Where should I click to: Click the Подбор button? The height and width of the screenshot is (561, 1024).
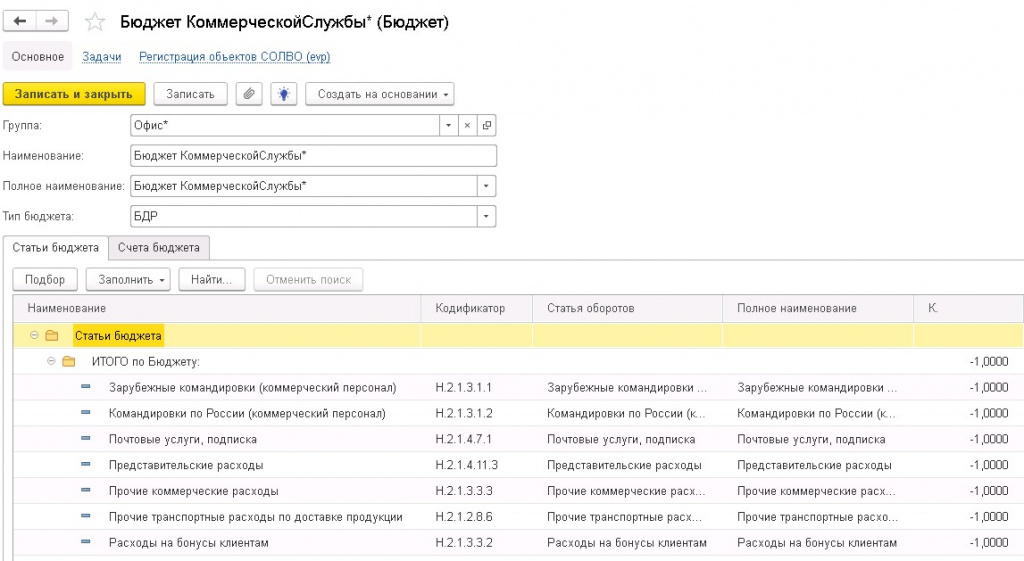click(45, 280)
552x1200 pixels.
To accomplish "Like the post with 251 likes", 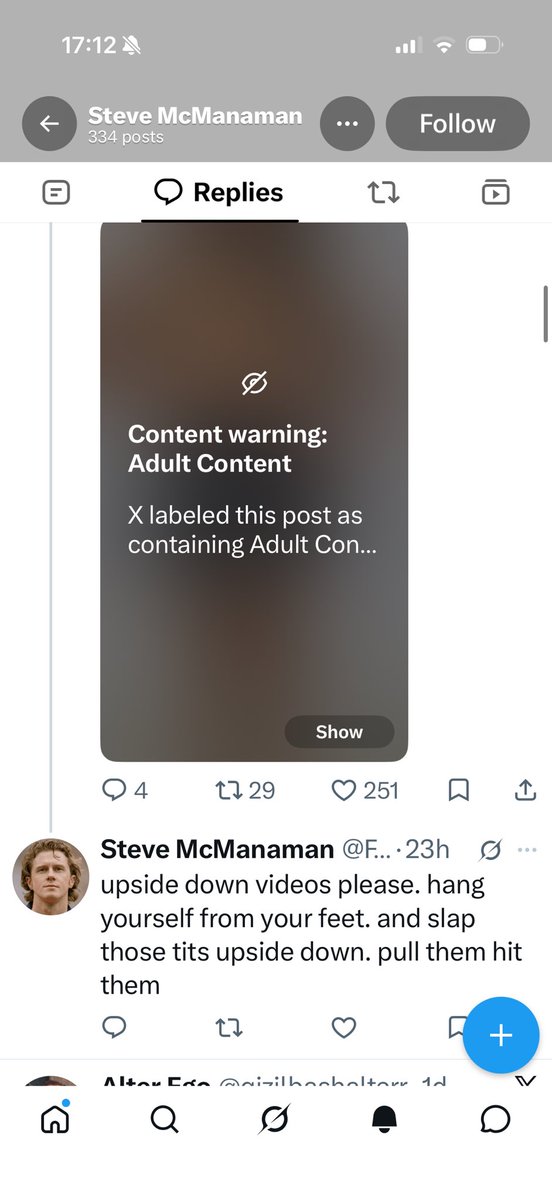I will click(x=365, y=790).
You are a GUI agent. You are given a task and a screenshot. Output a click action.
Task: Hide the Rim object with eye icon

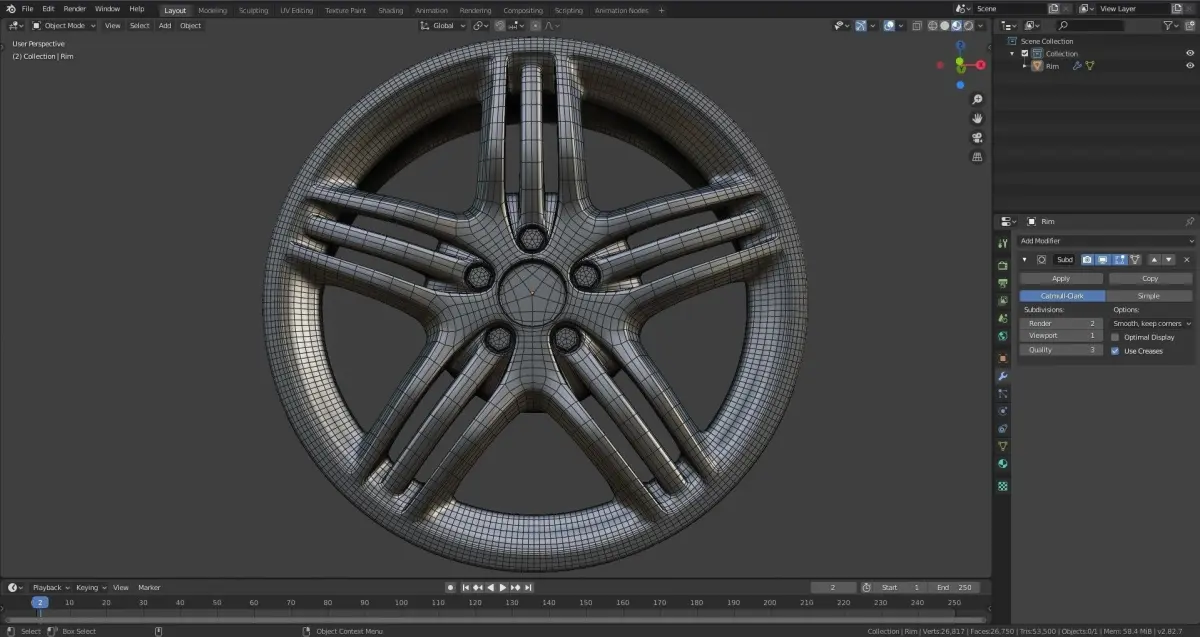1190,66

◆ Prompt
Quote only the lines that start at the line holding "You are a GUI" and end at the last line of the entries, including both of those lines, and omit every picture.

◆ Task answer
You are a GUI agent. You are given a task and a screenshot. Output a click action.
Task: Hide the Rim object with eye icon

1190,66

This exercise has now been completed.